Supplied entries
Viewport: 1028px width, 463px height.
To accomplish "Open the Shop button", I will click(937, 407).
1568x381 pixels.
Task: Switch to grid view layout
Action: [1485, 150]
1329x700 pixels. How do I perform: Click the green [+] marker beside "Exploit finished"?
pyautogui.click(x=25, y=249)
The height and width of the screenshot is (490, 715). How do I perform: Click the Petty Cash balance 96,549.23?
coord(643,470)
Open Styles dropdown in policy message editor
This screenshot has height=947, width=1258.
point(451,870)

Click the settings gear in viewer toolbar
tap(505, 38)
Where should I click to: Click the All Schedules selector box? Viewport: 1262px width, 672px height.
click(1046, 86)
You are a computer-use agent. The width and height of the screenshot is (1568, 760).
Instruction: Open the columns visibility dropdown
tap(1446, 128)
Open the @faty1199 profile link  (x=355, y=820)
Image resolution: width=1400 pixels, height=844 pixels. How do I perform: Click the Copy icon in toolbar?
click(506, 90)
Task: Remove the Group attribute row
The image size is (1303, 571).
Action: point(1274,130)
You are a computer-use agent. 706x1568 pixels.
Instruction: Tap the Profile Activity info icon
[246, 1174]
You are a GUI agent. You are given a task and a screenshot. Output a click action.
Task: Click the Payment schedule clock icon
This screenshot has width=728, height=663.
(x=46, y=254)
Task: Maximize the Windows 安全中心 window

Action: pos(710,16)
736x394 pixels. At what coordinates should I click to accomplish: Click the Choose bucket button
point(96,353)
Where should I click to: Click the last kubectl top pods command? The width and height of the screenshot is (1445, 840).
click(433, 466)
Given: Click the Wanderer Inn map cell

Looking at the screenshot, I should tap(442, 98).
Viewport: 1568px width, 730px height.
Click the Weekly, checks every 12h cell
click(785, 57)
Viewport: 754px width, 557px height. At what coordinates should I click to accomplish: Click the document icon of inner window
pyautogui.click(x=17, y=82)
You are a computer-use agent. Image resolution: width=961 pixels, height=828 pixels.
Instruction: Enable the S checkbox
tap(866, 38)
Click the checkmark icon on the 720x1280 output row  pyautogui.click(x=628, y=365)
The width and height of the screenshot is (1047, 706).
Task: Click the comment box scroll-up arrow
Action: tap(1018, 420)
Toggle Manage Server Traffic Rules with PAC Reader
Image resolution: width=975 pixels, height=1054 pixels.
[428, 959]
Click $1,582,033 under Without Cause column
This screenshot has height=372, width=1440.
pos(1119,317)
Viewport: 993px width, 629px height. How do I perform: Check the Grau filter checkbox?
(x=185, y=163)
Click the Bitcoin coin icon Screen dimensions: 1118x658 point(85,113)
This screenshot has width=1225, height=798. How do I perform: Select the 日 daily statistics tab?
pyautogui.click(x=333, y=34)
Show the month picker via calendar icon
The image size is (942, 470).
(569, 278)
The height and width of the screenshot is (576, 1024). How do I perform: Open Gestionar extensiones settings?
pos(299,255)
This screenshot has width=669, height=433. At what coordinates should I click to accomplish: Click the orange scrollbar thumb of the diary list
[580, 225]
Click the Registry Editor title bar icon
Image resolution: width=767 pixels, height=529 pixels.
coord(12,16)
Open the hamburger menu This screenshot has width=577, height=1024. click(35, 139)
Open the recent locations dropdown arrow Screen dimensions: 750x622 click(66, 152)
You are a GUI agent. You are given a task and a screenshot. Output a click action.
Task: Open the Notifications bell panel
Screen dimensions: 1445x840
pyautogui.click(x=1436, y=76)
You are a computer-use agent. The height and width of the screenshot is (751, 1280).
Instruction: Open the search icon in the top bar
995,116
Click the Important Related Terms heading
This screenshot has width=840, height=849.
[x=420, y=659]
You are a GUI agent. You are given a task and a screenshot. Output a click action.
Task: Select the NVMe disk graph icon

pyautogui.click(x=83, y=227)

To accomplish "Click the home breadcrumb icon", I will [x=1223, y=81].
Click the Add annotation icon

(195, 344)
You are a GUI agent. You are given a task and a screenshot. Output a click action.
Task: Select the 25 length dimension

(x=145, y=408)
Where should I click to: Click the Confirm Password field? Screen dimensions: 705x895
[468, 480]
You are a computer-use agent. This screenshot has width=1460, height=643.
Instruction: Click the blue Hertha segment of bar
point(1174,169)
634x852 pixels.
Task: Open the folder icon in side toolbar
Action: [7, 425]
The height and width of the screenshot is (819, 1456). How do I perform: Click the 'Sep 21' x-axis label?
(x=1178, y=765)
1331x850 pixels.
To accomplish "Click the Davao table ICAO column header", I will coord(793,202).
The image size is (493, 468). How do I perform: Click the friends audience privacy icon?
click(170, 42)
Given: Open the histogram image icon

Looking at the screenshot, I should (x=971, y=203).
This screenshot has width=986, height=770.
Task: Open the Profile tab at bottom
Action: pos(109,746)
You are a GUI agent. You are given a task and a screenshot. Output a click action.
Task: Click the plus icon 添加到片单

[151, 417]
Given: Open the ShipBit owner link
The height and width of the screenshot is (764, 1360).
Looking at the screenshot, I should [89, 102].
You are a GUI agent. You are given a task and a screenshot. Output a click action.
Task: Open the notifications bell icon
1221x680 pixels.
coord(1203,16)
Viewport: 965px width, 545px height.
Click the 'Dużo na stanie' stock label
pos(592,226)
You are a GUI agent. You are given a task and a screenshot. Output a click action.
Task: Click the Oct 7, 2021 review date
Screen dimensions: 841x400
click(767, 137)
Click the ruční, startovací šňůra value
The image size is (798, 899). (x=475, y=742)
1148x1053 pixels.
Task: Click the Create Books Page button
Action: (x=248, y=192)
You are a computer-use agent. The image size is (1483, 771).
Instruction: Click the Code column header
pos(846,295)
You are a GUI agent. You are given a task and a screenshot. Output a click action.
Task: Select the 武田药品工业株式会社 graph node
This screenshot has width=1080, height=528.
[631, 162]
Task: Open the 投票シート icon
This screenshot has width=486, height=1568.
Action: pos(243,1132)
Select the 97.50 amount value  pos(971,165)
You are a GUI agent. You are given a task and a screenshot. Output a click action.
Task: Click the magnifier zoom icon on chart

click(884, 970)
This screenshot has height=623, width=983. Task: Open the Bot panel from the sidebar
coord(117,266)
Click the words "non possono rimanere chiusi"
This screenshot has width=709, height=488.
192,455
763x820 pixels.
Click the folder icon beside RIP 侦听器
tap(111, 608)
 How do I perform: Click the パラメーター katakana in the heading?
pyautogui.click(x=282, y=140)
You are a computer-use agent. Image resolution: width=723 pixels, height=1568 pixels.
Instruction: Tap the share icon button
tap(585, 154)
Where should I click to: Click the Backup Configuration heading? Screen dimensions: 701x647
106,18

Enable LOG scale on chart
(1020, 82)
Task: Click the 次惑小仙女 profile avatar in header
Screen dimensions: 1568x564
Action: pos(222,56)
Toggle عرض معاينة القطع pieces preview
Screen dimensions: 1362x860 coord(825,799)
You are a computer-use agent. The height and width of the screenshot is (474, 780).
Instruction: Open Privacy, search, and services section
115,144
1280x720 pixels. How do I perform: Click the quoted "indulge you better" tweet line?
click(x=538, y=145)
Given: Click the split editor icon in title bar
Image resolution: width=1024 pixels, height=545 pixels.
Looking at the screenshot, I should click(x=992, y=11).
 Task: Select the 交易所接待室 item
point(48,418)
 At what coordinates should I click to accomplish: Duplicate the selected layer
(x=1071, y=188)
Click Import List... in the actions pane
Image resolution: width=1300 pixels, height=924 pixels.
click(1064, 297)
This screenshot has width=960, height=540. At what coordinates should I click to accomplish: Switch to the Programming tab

Assignment
Compute the number of lines in the records that contain the string "bell", and return that number alone.

Task result
2